Teks Bacaan –
====================
Tak lepas dari itu semua, Minke menjadi sosok yang berperan penting didalam organisasi tersebut. Adanya dorongan dari siswa Stovia dan juga ceramah dari Dr Wahidin itu sangat berpengaruh besar untuk kemajuan bangsa pada saat itu. Minke menjadi penggerak didalam organisasi ini.
Jurnalistik sebagai Alat perlawanan Kolonialisme Belanda
Raden Mas Tierto Adhi Soerjo adalah bapak pers Nasional Indonesia. Julukan itu didapat ketika beliau bisa dibilang menjadi jurnalist yang berhasil pada saat itu. Karena saat itu beliau bekerja sebagai penulis koran dengan nama samaran Maxx Toteller. Nama pena yang cukup menarik untuk digunakan pada saat itu. Hal ini yang kemudian dijadikan inspirasi oleh Pram untuk membuat tokoh Minke dalam novelnya.
Sosok Minke dalam buku ini digambarkan gemar mengirim tulisan-tulisanya di koran-koran milik Belanda, yang notabenenya banyak merugikan rakyat pribumi. Begitu banyak kasus yang dapat Minke tulis di dalam tulisanya. Terutama soal mengecam sistem pemerintahan milik Belanda. Tidak berhenti sampai di situ, bahkan ia juga memberikan semangat terhadap rakyat, bahwa negara yang di jajah oleh bangsa asing bisa merdeka seperti apa yang di inginkan oleh semua orang.
Lembaga Pers pertama yang ada di nusantara adalah “Medan Prijaji”. Media ini didirikan langsung oleh Minke (Raden Mas Tierto) untuk melakukan perlawanan terhadap pihak Belanda. Cara perlawan yang dilakukan oleh tokoh ini sangat unik dan menarik. Yaitu perlawanan menggunakan tulisan. Ini juga merupakan alternatif untuk bangsa pribumi saat itu.
Yang menjadi pertanyaan adalah, seberapa penting Pers pada saat itu? Menurut saya pribadi sangat penrting. Karena cara yang paling memungkin untuk menyadarkan bangsa ini adalah dengan menggunakan tulisan yang ada di koran.
====================
Data Tersedia –
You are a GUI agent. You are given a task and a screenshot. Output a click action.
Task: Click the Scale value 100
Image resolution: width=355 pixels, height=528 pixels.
====================
Daftar Tugas –
[1] Salin bagian teks bacaan dari "Lembaga Pers pertama" sampai "ada di koran.".
[2] Jawablah pertanyaan berikut berdasarkan teks bacaan.
(a) Nama samaran apa yang dipakai Raden Mas Tierto Adhi Soerjo ketika bekerja sebagai penulis koran?
(b) Apa nama lembaga pers pertama di nusantara?
(c) Ceramah siapa yang disebut sangat berpengaruh besar untuk kemajuan bangsa pada saat itu?

Jawaban Soal –
[1]
Lembaga Pers pertama yang ada di nusantara adalah “Medan Prijaji”. Media ini didirikan langsung oleh Minke (Raden Mas Tierto) untuk melakukan perlawanan terhadap pihak Belanda. Cara perlawan yang dilakukan oleh tokoh ini sangat unik dan menarik. Yaitu perlawanan menggunakan tulisan. Ini juga merupakan alternatif untuk bangsa pribumi saat itu.
Yang menjadi pertanyaan adalah, seberapa penting Pers pada saat itu? Menurut saya pribadi sangat penrting. Karena cara yang paling memungkin untuk menyadarkan bangsa ini adalah dengan menggunakan tulisan yang ada di koran.

[2]
(a) Maxx Toteller
(b) Medan Prijaji
(c) Dr Wahidin